WORK REQUEST:
Although the data holds pictures, return only the lines from the one containing "Image resolution: width=841" to the end, exactly, and without them.

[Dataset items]

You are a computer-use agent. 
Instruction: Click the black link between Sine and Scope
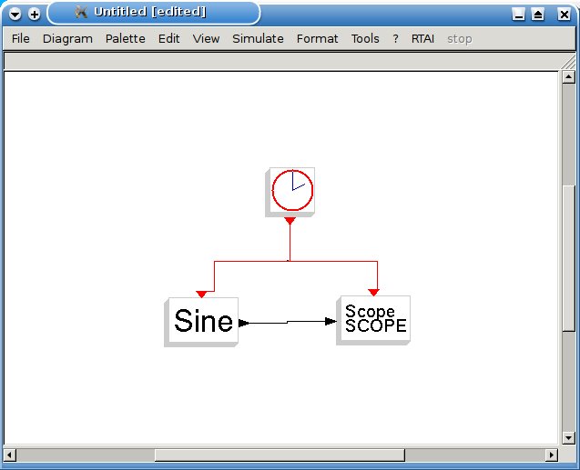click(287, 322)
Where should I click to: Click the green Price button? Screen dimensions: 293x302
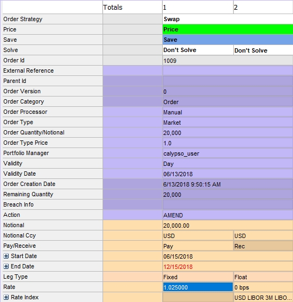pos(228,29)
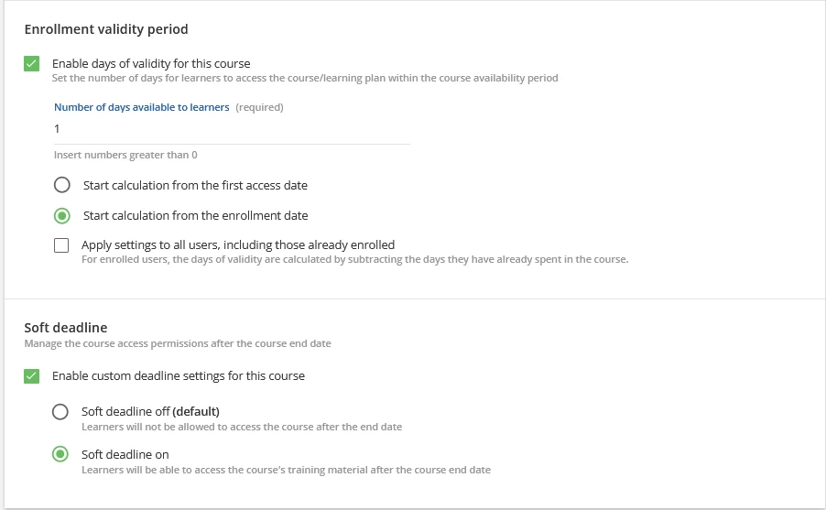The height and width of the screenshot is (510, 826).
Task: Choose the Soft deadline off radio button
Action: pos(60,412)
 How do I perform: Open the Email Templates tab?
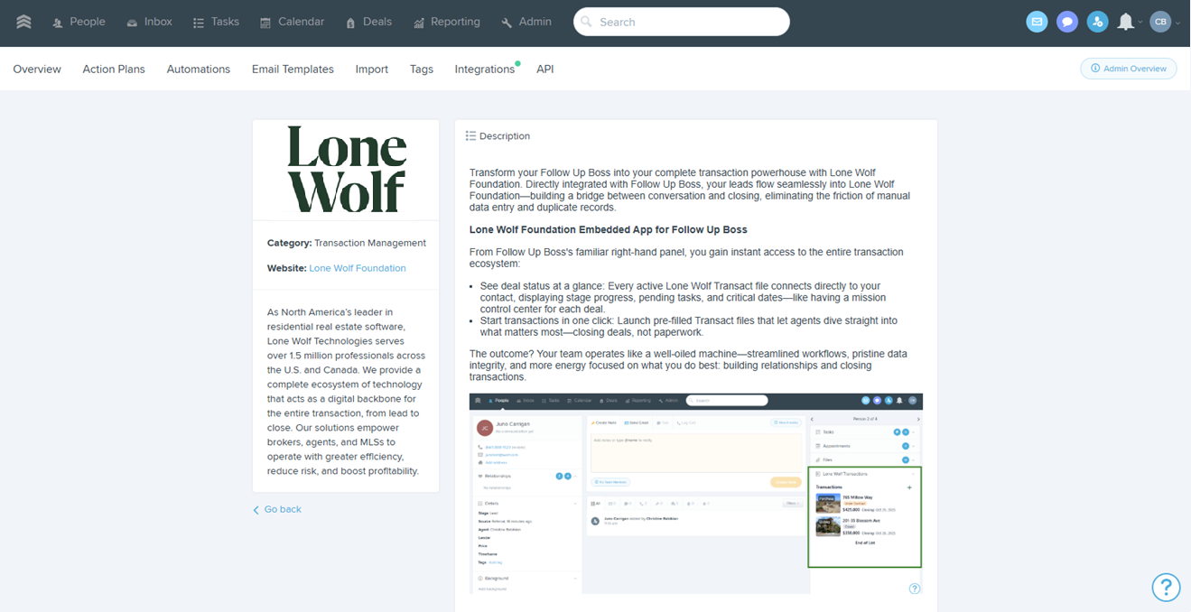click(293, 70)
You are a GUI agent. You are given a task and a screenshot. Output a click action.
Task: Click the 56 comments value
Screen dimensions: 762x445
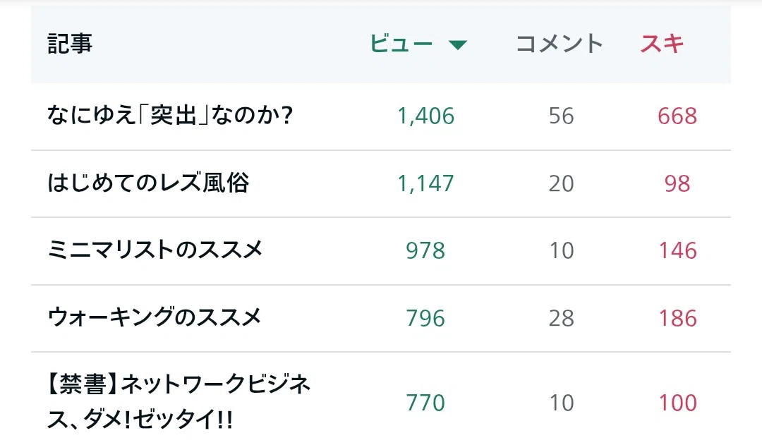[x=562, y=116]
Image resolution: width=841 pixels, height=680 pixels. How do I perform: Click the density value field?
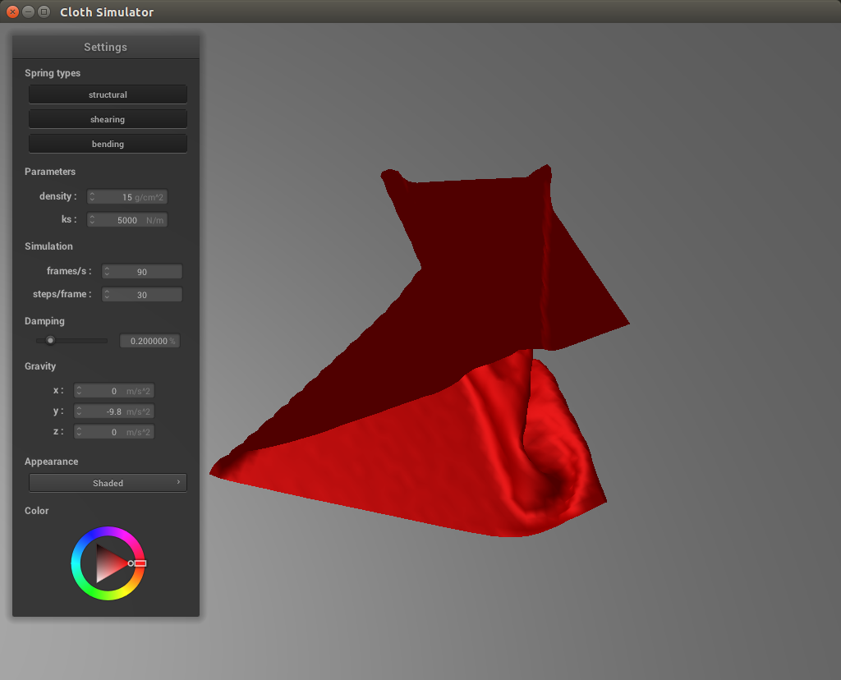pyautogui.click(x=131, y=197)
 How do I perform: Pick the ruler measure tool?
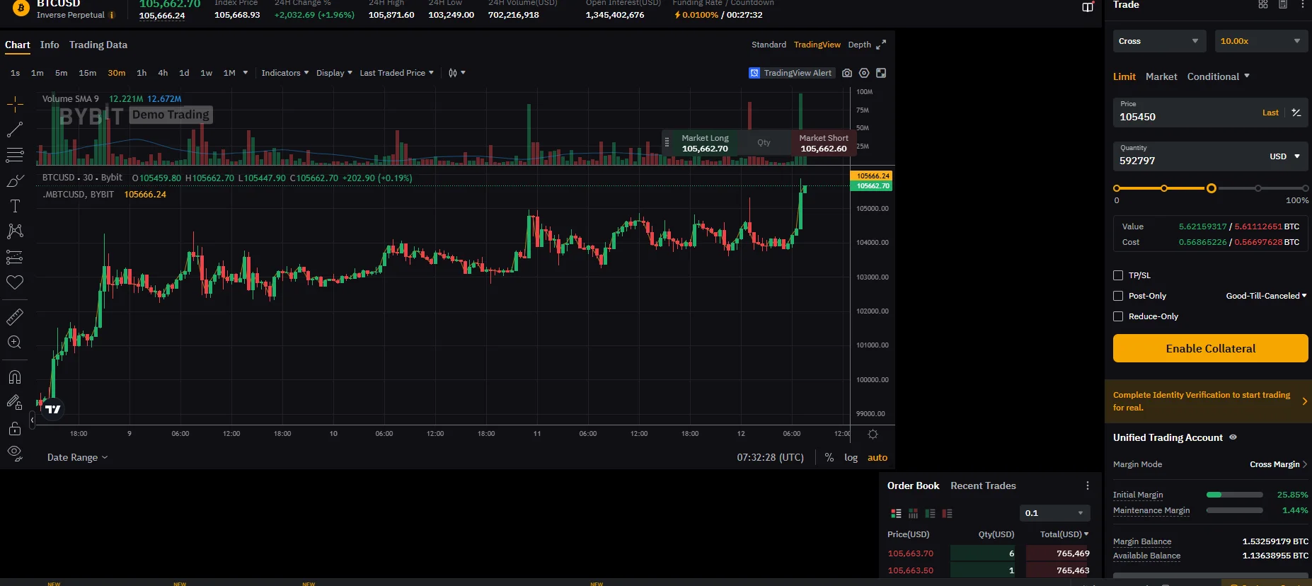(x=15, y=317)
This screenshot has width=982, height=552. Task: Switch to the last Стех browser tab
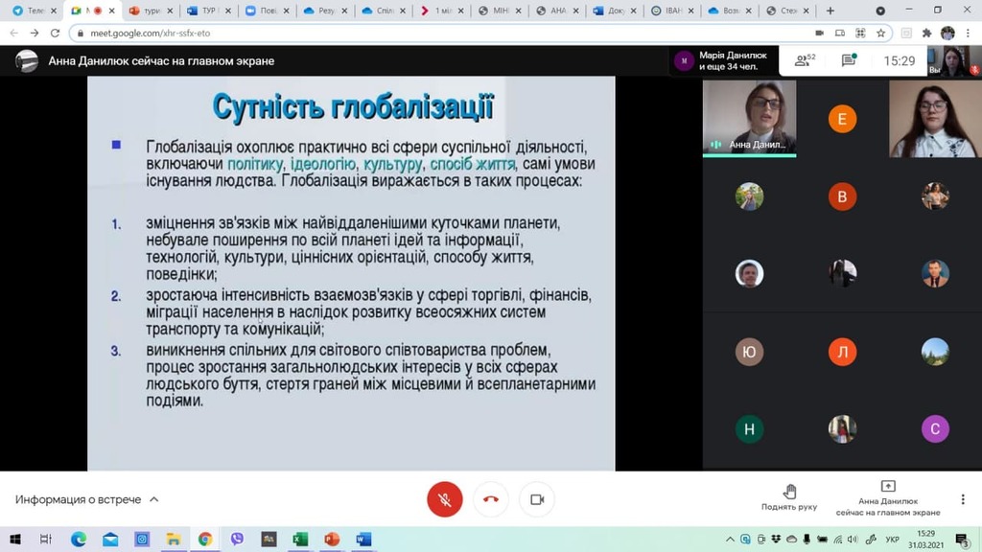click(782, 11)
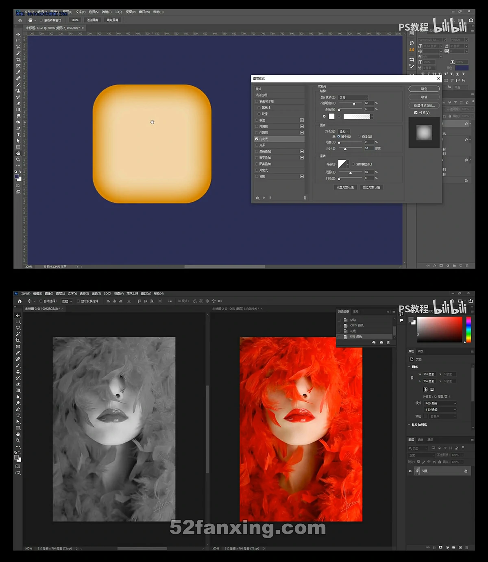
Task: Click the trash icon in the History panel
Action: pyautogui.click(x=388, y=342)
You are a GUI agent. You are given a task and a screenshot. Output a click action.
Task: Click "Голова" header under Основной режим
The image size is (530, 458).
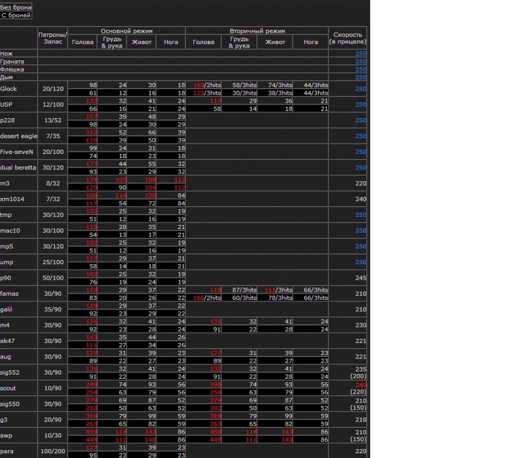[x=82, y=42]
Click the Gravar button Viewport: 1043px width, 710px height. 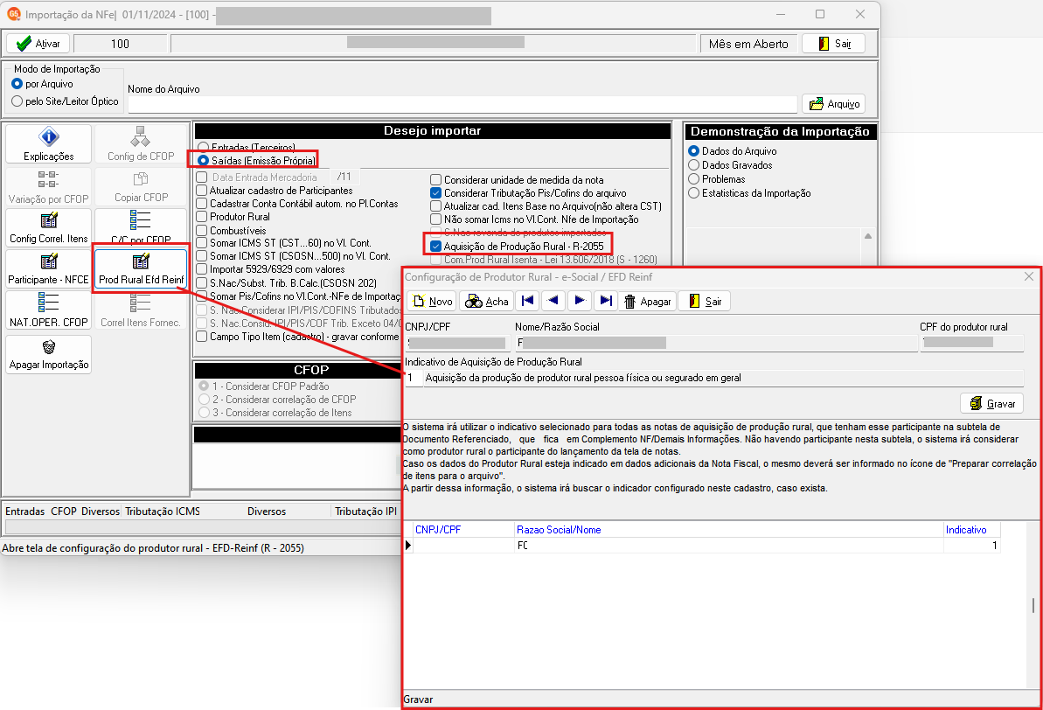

ANSWER TO THIS EXERCISE:
Image resolution: width=841 pixels, height=680 pixels. How do I perform: Click the density value field?
pyautogui.click(x=131, y=197)
 How do I perform: Pick the ruler measure tool?
(x=15, y=317)
This screenshot has width=982, height=552. Task: Switch to the last Стех browser tab
click(782, 11)
Task: Click the trash icon in the History panel
Action: pyautogui.click(x=388, y=342)
You are a GUI agent. You are given a task and a screenshot. Output a click action.
Task: Click "Голова" header under Основной режим
The image size is (530, 458).
[x=82, y=42]
Click the Gravar button Viewport: 1043px width, 710px height. 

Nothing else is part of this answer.